In Memoriam, Andi Mappetahang Fatwa

345
Sawedi Muhamad

BISNISSULAWESI.COM, MAKASSAR — Lelaki pemberani itu berpulang dengan tenang pada dini hari tanggal 14 desember 2017, diusia 78 tahun. Perjalanan hidupnya penuh warna; melintasi beberapa generasi yang tidak selalu memihaknya.
Saya bertemu dengannya di panas terik ibu kota pertengahan tahun 1993; tahun dimana Orde Baru tengah menapaki puncak keangkuhannya. Atas permintaan Ali Sadikin, beliau ditemani oleh Chris Siner Key Timu menemui saya dan rekan saya Azizuddin Zt membincang perihal undangan kami ke Bang Ali untuk menghadiri Dialog Perdamaian Dunia yang diadakan oleh Himpunan Mahasiswa Ilmu Hubungan Internasional (Himahi) Fisip Unhas.

Agenda tahunan waktu itu bertema “Hak Azasi Manusia dalam Perspektif Indonesia Baru” dan mengundang Bang Ali sebagai “keynote speaker-nya”. Pembicara lainnya yang diundang adalah Uskup Belo dan Ramos Horta dari Timor-Timor, Baharuddin Lopa, Adnan Buyung Nasution dan Mochtar Pabottingi. Usai berbincang sejenak di halaman rumah Bang Ali di Borobudur 2, kami diajak ke kantornya di Kwitang, toko buku Wali Songo yang memiliki banyak koleksi buku agama Islam, lukisan dan kaligrafi bernuansa Islam
Dengan menumpang mobil daihatzu ferozanya, kami bertiga berangkat dari Borobudur 2 sambil berdiskusi di sepanjang perjalanan. Beliau beberapa kali mempertanyakan motif kami mengundang Bang Ali, sambil dengan nada serius mengatakan “kalian bisa dipenjara loh”.

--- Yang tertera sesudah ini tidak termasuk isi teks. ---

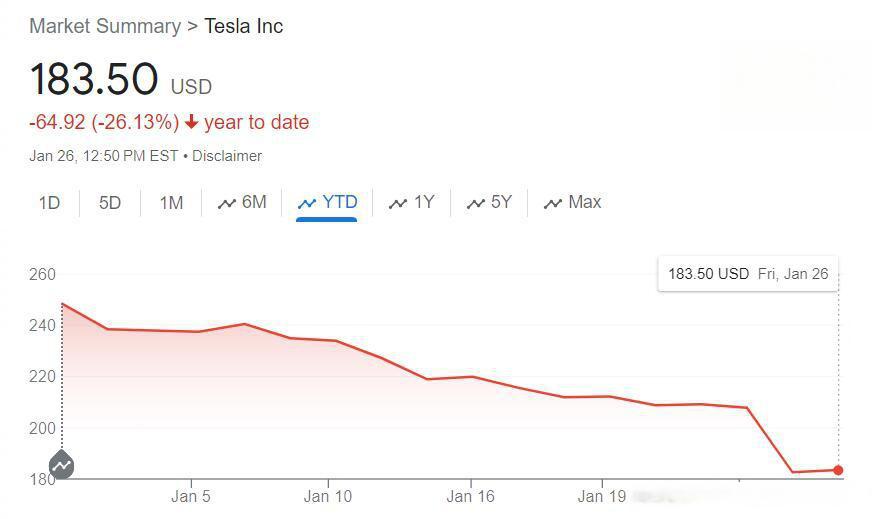Open the Disclaimer link
872x519 pixels.
point(227,156)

Kami sempat beradu argumen tentang perubahan rezim yang kami perkirakan waktu itu tidak akan lama lagi terjadi revolusi sosial di Indonesia. Saya dengan lantang menegaskan bahwa saat ini rezim militeristik Soeharto sudah berada di ambang senja kekuasaan (the autumn of the patriarch), sambil mengutip novel karya sastrawan Kolombia Gabriel Garcia Marquez yang beraliran realisme magis itu.
Bagi AM Fatwa, revolusi di Indonesia tidak memungkinkan saat itu karena kekuasaan militer masih sangat kuat dan absennya tokoh kharismatik yang dapat dengan bebas menyuarakan penderitaan rakyat. Di titik ini kami menemui kesepahaman. Kami berharap petisi 50 yang diwakili oleh Bang Ali menemukan panggungnya untuk tampil di hadapan publik menyuarakan demokrasi dan menyerukan diakhirinya rezim Orba yang otoriter.